- Task prompt: Please copy every line of the items below with no changes.

- Material supplied:
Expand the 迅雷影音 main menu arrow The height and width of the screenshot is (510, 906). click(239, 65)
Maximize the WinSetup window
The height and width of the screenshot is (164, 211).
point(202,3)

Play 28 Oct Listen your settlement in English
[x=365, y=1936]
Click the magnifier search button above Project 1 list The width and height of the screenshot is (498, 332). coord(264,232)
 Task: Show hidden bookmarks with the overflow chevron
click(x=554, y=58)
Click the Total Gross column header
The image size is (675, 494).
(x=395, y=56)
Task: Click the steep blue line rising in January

- Task result:
Expand the 迅雷影音 main menu arrow The height and width of the screenshot is (510, 906). click(239, 65)
Maximize the WinSetup window
The height and width of the screenshot is (164, 211).
point(202,3)

Play 28 Oct Listen your settlement in English
[x=365, y=1936]
Click the magnifier search button above Project 1 list The width and height of the screenshot is (498, 332). coord(264,232)
 Task: Show hidden bookmarks with the overflow chevron
click(x=554, y=58)
Click the Total Gross column header
The image size is (675, 494).
(x=395, y=56)
Task: Click the steep blue line rising in January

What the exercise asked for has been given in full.